* _RECORD EXTRACTS_
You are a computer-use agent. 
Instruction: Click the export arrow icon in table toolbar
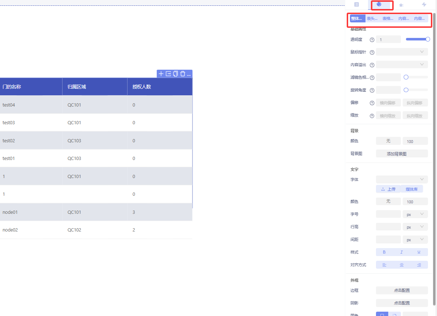tap(168, 74)
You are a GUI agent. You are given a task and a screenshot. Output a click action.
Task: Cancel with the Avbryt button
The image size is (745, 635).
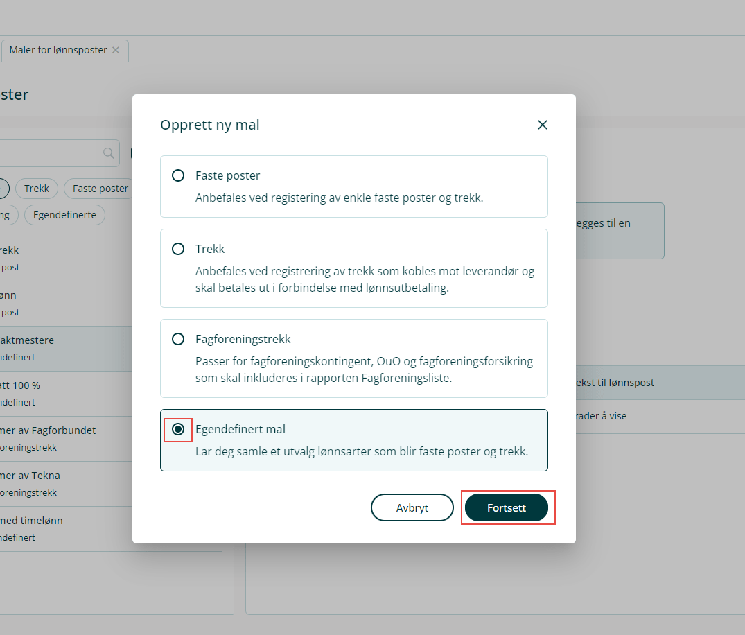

* _DO THIS_
Copy every line of the records above word for word, leaving out the pictures.

* _WRITTEN REPLY_
You are a computer-use agent. 
Instruction: Click the export arrow icon in table toolbar
tap(168, 74)
You are a GUI agent. You are given a task and a screenshot. Output a click action.
Task: Cancel with the Avbryt button
The image size is (745, 635).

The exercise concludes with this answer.